According to its Facebook page, the Dogspotting Society is a "cool place to hang out where you can post your own dogs! Here you can make friends, talk about dogs and Dogspotting. Always remember to take it easy and Be Excellent to Each Other!"

And boy were they excellent to Stephen.

via The Dogspotting Society / Facebook

In just five days, over 2,000 people have provided darling descriptions of their pooches for Stephen.

Amber wrote:

Porter is 100% mutt he is about 2.5 ft tall and has a tail that doubles the length of his body...that never stops wagging! he is missing 2 of his front teeth so his tongue is always hanging out...which is adorable! he has the softed smoothest coat of any dog i have ever met! the fur behind his ears is like velvet!He loves to jump and snuggle with his people. He is very protective of his babies (my boyfriends 3 children) and will stand in the way of anyone who is trying to get near them...he is the number one good boi

via The Dogspotting Society / Facebook


Kaylin wrote:

I have an American Staffordshire Terrier named Zena. She is 9 months old and is 45 lbs of excitement and curiosity. If she sees anyone on the street, she always wants to say hi! Today she wanted to say hi to a weedwhacker but I told her she couldn't. Zena is about knee height, and the colour of a dreary, rainy day. Her ears are soft like a bunny's. Sometimes when you give her scritches she will return the favor and nibble you back, which feels funny! It's like a bunny is nibbling you. She is still learning how to give gentle kisses, as she still thinks ramming you with her teeth is the same thing. We're working on it. Zena likes to cuddle and will be right up against you all night, no matter how much room is in the bed.

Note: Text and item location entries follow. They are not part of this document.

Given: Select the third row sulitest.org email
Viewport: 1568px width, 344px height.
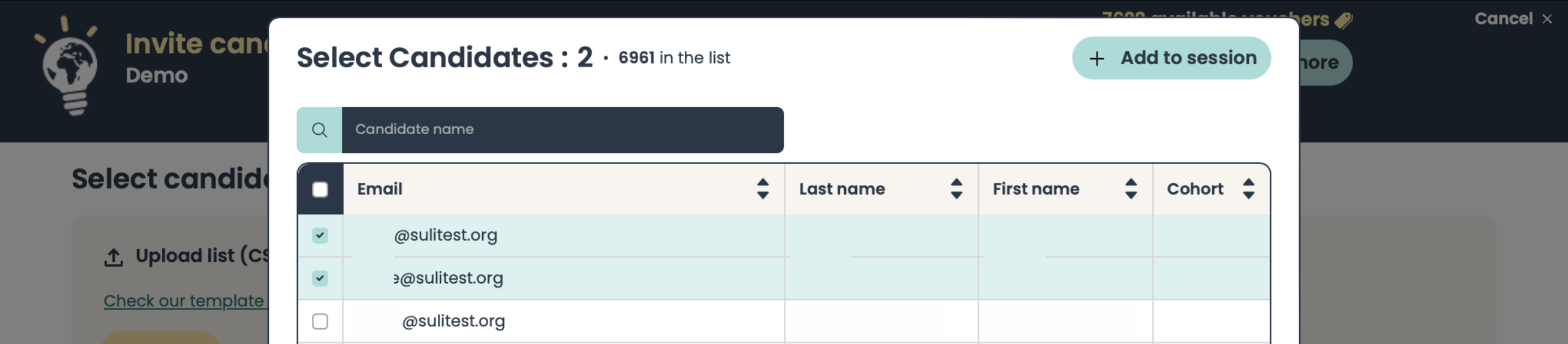Looking at the screenshot, I should click(453, 321).
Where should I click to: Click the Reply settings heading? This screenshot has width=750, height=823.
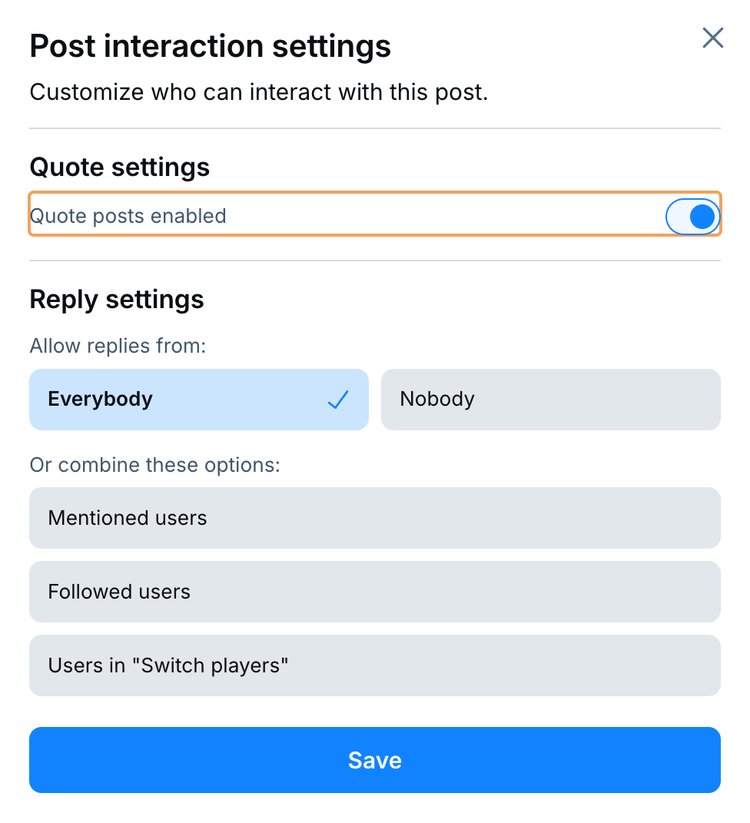116,299
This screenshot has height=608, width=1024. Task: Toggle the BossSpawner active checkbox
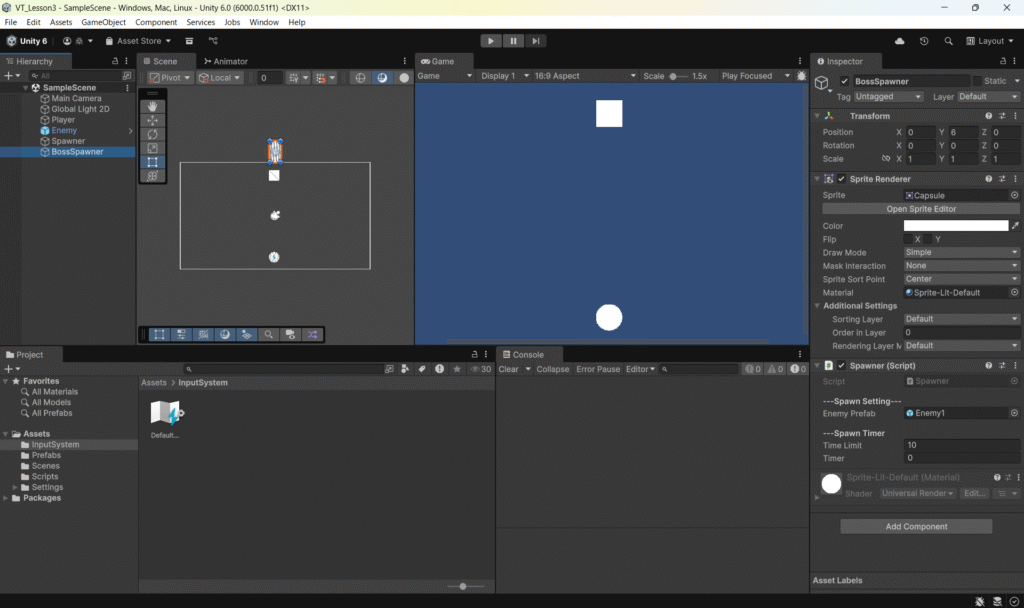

via The Dogspotting Society / Facebook


Luisa wrote:

My oldest dog is named amadeus. He is turning 2 tomorrow. His fur is super soft and loves to give people kisses. He hates squirrels and runs quickly to protect his yard on his potty breaks. He barks a lot but to make sure he protects everyone in the house. His favorite treat is cheese.Luna is a feisty puppy with an attitude. She wants all the attention on her and will make sure that she gets the majority of it (and not her brother). She loves to be a lap dog at 7 months, but she weighs 75 pounds, so she is a heavy one. Her fur is soft, but very smooth. Her farts smell terrible, but we really love her either way lol.

via The Dogspotting Society / Facebook


Mary wrote:

Elsa is a red Dachshund/Staffordshire Terrier mix. She has been described as a "giant sausage dog" and "big-ass Weiner dog." She is a very buff low rider!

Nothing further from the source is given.